In questo senso può venirci in aiuto un bel libro di Giuseppe Berta intitolato “Che fine ha fatto il capitalismo italiano?”.
Sia chiaro, non è che in questo libro il professore parli della Valdichiana, però alcune tesi sono davvero interessanti.
Il primo punto è che l’Italia della grande industria del novecento sta andando incontro a un processo di disfacimento. Gli esempi in tal senso non mancano dall’Ilva  di Taranto, al  polo dell’acciaio di Piombino, alla Pirelli.
Dobbiamo dunque rassegnarci al peggio?
Non è proprio così, esiste, infatti, una seconda faccia del capitalismo italiano che mostra risultati più incoraggianti: è l’Italia delle imprese intermedie. 
E’ da lì che occorre ripartire. Da quel modello d’industrializzazione formato da imprese locali, spesso a gestione familiare, diffuse sul territorio e prevalentemente legate alla campagna e alle città medio-piccole.
Secondo Berta la dimensione su cui l’Italia dovrà ricostruire il suo sviluppo è proprio questo. Tuttavia un percorso incentrato sulle piccole e medie imprese non può avvenire spontaneamente, ha  bisogno di un sostegno forte sui territori. In questo senso la politica deve recuperare lungimiranza e senso della prospettiva.
Tradotto in un linguaggio più comprensibile, significa che la Valdichiana deve finalmente far fronte comune. Il modello cui ispirarsi è quello del recupero della tradizione declinata sul tempo del futuro.
Per scendere nel concreto è di qualche giorno fa l’intervista di Gaetano Maccaferri (patrona dell’omonimo gruppo, già proprietario della SADAM) che celebra le performance del Sigaro Toscano. Ecco una possibilità.  E’ mai stato fatto un tentativo, per capire se fosse possibile sviluppare un progetto turistico/industriale che parta dal marchio del sigaro toscano? Magari utilizzando, a tal proposito, l’area dell’ex zuccherificio?
Il sigaro toscano è un marchio appetibile, conosciuto in tutto il mondo, in grado di suscitare fantasie e attrazione.
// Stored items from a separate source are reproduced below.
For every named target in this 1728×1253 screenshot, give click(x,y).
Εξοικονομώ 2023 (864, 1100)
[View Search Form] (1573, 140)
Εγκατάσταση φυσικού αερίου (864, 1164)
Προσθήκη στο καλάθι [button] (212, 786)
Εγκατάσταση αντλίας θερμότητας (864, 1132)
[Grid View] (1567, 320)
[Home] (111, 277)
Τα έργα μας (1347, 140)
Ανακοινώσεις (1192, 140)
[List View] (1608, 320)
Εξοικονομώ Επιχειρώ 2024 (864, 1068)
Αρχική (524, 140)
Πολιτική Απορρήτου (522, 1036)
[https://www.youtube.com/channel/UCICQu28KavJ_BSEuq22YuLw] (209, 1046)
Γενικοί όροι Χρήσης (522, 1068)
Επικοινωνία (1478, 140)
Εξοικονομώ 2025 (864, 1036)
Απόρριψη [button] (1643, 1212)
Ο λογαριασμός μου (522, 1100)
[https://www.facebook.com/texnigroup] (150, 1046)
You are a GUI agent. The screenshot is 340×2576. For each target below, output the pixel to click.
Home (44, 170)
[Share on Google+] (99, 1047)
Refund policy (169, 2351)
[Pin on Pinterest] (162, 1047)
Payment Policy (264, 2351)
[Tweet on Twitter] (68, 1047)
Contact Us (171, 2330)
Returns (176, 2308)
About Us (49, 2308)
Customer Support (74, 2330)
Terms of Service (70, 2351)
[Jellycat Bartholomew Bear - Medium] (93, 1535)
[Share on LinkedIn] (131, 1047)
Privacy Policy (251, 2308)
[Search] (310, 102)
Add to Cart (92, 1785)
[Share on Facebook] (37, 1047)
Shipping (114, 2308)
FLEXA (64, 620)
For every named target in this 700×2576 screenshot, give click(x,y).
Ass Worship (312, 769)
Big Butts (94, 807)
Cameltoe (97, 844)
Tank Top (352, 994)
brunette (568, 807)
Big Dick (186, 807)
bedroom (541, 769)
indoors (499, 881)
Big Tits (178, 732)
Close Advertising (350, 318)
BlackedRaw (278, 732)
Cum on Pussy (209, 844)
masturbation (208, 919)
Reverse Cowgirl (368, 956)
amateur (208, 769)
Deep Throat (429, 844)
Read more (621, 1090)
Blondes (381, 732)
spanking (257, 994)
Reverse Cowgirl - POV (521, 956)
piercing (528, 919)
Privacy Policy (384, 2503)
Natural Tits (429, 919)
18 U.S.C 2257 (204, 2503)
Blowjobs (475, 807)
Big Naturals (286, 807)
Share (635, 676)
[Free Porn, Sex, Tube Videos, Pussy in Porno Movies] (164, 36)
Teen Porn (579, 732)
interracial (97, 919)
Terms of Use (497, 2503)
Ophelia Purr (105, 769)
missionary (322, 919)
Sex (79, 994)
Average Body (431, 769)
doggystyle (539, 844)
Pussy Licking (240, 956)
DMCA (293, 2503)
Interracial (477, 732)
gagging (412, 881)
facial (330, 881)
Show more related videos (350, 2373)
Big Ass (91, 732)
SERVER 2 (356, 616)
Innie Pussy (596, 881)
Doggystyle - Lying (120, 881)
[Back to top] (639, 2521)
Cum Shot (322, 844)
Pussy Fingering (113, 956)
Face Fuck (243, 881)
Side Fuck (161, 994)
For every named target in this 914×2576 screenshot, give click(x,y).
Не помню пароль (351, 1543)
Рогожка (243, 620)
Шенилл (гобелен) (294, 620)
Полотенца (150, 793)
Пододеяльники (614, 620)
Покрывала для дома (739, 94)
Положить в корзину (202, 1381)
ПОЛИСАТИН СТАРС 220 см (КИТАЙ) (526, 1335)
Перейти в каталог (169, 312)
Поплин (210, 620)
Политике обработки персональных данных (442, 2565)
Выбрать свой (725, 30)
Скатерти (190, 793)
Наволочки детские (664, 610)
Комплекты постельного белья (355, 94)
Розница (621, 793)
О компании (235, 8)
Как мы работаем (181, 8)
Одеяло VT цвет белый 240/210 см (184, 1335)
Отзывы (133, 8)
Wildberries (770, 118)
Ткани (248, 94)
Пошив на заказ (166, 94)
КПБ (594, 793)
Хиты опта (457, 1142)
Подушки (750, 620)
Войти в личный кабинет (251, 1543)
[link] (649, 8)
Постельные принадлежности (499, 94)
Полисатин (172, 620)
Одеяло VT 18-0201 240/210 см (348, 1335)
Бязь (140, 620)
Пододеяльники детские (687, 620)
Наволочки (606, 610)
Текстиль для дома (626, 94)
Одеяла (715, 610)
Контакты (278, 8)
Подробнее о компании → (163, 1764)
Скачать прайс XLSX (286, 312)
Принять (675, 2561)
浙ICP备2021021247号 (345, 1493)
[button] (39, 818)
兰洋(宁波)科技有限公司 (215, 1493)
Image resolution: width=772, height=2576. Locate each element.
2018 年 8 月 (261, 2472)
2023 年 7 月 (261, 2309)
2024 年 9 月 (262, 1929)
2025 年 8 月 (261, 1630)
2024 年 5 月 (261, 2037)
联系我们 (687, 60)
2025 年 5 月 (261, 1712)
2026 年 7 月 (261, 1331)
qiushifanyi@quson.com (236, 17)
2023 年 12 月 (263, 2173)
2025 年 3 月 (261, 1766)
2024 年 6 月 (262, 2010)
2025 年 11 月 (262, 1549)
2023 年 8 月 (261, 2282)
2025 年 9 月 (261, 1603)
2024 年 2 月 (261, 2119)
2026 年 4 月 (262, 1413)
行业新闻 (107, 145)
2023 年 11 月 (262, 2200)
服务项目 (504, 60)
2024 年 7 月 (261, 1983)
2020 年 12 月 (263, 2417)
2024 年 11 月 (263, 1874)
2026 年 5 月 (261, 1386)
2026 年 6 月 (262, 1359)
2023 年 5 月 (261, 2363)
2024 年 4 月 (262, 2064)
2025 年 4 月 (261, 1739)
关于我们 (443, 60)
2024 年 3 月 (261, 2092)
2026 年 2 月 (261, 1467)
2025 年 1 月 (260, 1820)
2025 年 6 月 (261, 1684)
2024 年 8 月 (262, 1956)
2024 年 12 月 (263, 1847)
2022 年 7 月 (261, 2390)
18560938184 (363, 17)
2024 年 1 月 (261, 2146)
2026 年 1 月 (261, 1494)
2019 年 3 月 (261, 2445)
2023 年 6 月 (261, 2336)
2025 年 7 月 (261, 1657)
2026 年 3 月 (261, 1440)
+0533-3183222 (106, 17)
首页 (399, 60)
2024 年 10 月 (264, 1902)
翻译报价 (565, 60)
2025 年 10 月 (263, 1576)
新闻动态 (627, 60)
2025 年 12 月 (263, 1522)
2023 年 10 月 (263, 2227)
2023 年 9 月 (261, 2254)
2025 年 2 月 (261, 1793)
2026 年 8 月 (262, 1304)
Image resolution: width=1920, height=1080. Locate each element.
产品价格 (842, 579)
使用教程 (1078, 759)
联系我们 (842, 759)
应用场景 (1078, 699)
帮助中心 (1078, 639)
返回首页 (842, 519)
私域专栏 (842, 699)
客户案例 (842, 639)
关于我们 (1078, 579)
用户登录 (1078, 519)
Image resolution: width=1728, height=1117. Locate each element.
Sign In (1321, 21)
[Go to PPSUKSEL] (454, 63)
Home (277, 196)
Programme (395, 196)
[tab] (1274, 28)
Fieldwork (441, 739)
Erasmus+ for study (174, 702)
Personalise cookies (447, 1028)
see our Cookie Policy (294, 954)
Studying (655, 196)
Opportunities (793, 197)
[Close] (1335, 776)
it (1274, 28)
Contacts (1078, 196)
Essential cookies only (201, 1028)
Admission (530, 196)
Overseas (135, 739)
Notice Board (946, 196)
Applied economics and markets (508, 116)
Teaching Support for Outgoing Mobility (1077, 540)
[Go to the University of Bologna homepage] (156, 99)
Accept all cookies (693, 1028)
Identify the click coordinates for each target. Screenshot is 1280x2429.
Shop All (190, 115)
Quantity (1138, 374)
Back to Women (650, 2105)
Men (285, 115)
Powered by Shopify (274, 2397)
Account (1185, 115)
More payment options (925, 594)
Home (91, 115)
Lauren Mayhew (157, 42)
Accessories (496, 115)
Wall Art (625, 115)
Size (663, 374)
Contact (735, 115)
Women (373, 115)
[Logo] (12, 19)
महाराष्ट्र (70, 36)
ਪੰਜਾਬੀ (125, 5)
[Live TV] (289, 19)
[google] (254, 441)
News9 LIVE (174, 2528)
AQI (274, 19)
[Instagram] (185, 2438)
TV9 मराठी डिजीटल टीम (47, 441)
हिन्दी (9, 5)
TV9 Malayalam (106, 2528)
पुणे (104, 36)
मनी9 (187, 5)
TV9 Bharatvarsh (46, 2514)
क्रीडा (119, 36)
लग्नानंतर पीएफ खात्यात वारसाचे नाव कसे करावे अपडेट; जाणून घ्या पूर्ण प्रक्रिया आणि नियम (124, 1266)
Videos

Purtroppo, ancor oggi, il destino di quel pezzo importante di territorio vaga nelle nebbie dell’incertezza, tutto tace o corre sotto traccia.
Ma accanto a questo ci sono altre cose da concretizzare. Una tra tutte il sistema del credito. Anche qui è passata, quasi in silenzio, l’aggregazione di due importanti gruppi bancari del settore cooperativo. Eppure sappiamo quanto il credito locale sia utile allo sviluppo delle imprese medio/piccole.  
Ma tutto questo in mancanza di una strategia conta poco. Ognuno va per conto suo e il territorio non cresce.